Closed chadwhitacre closed 8 years ago
I did read "Tragedy of the Commons," btw. Turns out its an argument for proactive population control by the state.
Also cited by @JanelleOrsi at https://www.youtube.com/watch?v=kJc60wCbL70#t=17m33s (discovered under https://github.com/gratipay/inside.gratipay.com/issues/72#issuecomment-166317997).
The tl;dr:
Ostrom identified eight "design principles" of stable local common pool resource management:[22]

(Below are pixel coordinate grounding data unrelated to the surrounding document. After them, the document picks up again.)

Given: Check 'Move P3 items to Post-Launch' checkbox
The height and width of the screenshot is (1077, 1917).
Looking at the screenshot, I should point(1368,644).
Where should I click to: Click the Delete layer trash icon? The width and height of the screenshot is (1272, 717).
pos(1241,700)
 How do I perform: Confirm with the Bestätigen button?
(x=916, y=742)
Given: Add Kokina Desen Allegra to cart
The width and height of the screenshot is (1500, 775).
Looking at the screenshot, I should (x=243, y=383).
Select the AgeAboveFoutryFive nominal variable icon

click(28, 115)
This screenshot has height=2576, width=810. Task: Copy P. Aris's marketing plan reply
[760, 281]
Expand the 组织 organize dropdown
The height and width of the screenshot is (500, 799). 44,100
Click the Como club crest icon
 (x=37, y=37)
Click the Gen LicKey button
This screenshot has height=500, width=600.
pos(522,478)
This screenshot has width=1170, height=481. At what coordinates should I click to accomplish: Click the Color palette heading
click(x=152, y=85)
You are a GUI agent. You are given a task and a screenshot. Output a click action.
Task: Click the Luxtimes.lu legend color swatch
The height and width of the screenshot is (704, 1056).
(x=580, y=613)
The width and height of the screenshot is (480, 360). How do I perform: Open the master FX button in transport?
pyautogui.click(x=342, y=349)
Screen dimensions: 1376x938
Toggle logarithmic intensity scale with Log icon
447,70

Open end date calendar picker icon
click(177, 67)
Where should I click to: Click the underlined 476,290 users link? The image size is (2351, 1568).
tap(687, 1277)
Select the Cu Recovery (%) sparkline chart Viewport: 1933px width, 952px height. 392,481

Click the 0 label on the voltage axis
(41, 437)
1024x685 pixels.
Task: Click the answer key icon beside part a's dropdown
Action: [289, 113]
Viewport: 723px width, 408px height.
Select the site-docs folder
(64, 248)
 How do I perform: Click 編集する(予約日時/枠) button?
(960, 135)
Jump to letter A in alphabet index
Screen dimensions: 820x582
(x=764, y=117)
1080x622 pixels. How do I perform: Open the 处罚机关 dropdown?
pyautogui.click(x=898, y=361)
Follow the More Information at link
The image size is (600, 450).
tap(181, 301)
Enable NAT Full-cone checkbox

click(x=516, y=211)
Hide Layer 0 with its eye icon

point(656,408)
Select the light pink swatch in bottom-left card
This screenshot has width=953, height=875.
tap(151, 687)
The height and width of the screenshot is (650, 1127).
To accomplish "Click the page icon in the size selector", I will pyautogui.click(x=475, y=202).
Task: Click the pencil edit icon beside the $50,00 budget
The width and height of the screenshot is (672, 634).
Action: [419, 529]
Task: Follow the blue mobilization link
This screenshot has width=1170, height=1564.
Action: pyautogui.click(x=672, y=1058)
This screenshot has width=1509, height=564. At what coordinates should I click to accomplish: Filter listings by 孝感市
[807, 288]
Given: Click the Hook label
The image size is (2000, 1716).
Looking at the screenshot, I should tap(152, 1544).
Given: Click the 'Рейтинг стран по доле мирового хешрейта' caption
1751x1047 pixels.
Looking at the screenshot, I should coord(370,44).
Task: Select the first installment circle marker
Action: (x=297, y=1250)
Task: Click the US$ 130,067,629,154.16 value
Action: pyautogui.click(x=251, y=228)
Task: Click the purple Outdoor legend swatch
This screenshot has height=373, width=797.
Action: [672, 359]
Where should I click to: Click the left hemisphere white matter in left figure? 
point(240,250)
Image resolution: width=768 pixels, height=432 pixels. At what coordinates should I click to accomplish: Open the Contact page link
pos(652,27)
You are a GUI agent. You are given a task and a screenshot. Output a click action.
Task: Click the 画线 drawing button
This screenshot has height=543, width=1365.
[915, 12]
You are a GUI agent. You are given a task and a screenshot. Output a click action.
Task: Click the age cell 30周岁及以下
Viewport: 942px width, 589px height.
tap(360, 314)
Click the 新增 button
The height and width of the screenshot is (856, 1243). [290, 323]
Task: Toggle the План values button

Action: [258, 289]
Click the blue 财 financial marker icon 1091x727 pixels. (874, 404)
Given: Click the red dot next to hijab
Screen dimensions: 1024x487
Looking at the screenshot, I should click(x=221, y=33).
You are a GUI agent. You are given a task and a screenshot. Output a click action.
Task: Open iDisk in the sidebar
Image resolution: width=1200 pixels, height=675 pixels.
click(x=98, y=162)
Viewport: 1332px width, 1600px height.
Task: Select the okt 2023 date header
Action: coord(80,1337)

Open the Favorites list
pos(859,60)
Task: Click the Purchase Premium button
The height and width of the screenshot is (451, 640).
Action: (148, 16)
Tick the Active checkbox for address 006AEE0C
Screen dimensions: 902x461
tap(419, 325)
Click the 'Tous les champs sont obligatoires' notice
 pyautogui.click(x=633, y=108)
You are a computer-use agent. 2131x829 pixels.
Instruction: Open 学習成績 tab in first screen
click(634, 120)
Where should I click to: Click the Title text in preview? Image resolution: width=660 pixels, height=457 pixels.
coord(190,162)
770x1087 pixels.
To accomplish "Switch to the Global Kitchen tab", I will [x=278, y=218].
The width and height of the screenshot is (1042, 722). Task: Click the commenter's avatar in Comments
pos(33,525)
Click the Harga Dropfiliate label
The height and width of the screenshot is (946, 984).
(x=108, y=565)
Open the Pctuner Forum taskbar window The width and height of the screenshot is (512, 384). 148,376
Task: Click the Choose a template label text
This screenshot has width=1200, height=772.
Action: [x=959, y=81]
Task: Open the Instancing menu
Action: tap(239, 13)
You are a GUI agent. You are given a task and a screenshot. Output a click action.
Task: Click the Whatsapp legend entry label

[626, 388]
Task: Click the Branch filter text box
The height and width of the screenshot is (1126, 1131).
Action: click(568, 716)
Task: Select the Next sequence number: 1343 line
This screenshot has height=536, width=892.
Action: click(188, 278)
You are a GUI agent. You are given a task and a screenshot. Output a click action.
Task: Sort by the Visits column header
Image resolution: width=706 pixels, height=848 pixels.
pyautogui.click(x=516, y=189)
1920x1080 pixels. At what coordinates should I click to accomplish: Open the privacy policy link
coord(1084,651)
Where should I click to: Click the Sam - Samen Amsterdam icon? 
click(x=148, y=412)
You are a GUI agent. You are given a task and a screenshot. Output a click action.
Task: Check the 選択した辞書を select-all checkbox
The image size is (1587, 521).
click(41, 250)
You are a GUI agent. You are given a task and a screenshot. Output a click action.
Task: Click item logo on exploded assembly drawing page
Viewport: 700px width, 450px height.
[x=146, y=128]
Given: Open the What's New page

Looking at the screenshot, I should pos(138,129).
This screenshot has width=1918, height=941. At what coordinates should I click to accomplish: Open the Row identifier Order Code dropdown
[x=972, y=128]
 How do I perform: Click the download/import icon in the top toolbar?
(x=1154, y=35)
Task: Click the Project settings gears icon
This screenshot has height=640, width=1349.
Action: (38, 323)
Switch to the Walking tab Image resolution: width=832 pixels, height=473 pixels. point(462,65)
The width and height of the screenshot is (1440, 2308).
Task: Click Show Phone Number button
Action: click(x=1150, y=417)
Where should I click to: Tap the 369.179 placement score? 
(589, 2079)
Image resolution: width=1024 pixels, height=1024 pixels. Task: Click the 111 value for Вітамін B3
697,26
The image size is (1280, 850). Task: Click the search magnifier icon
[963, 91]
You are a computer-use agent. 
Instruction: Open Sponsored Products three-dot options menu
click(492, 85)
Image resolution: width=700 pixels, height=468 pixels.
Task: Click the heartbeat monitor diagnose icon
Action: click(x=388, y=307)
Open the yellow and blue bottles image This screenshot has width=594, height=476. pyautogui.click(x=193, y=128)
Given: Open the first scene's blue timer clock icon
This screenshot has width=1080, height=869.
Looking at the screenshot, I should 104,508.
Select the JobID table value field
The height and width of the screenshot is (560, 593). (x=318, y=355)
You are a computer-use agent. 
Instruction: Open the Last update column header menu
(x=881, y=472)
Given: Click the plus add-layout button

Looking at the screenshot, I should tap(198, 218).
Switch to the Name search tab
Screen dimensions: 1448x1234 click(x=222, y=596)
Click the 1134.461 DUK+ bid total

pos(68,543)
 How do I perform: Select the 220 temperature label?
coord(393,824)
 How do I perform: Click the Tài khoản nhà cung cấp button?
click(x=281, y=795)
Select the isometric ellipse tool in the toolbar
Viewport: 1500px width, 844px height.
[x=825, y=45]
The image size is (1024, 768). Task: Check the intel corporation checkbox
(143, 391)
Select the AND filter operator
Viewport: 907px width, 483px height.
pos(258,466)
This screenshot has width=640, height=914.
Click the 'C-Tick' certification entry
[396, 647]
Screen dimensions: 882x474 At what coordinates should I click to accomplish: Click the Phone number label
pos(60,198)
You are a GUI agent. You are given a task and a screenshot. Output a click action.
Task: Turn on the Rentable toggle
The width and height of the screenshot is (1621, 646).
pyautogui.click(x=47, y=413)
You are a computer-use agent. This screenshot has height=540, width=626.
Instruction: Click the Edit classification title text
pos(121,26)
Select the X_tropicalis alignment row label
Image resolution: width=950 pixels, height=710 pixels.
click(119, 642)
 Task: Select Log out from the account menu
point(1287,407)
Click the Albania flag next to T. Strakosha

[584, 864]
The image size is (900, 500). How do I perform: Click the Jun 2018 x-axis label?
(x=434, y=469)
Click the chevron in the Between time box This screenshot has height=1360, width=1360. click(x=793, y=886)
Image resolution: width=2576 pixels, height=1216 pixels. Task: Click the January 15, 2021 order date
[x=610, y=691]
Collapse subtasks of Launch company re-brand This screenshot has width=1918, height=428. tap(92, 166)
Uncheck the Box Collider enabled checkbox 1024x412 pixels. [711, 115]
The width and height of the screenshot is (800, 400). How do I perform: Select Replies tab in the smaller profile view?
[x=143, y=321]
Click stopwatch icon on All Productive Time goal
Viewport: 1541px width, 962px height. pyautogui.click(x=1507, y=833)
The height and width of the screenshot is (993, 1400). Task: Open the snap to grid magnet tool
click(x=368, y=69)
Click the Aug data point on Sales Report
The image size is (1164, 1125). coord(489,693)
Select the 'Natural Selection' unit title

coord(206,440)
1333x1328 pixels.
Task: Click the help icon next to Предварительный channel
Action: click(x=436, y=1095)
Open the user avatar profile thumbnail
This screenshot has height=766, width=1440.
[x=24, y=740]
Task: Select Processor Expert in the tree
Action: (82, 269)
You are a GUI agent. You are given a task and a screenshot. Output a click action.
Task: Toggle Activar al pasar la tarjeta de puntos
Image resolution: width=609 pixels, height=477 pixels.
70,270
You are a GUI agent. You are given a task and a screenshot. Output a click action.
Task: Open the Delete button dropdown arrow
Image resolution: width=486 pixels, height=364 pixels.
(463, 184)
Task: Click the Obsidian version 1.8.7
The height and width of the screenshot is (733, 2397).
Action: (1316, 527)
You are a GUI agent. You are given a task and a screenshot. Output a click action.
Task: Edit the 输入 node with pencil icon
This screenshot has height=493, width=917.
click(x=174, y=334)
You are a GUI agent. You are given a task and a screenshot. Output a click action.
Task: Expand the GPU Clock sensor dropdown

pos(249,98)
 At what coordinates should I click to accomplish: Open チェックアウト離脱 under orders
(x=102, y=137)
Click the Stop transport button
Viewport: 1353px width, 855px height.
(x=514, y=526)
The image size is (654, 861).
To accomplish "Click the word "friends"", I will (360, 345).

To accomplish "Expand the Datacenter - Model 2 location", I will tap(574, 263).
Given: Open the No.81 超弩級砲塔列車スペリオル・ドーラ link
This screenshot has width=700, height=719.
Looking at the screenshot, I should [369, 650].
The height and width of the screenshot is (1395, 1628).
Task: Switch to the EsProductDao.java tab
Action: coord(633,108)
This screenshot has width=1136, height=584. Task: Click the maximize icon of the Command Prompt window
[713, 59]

- Clearly defined boundaries (clear definition of the contents of the common pool resource and effective exclusion of external un-entitled parties);
- Rules regarding the appropriation and provision of common resources that are adapted to local conditions;
- Collective-choice arrangements that allow most resource appropriators to participate in the decision-making process;
- Effective monitoring by monitors who are part of or accountable to the appropriators;
- A scale of graduated sanctions for resource appropriators who violate community rules;
- Mechanisms of conflict resolution that are cheap and of easy access;
- Self-determination of the community recognized by higher-level authorities; and
- In the case of larger common-pool resources, organization in the form of multiple layers of nested enterprises, with small local CPRs at the base level.
I started this. I read the preface and am into the first chapter.
Finished!
Some thoughts starting in https://github.com/whit537/openorg/issues/5.
At Platform Cooperativism, I learned about Elinor Ostrom from Robin Chase. Looks like we ought to read her Governing the Commons (1990), though maybe we should read "Tragedy of the Commons* (1968) first, for context ... which itself builds on "Two lectures on the checks to population" (1833).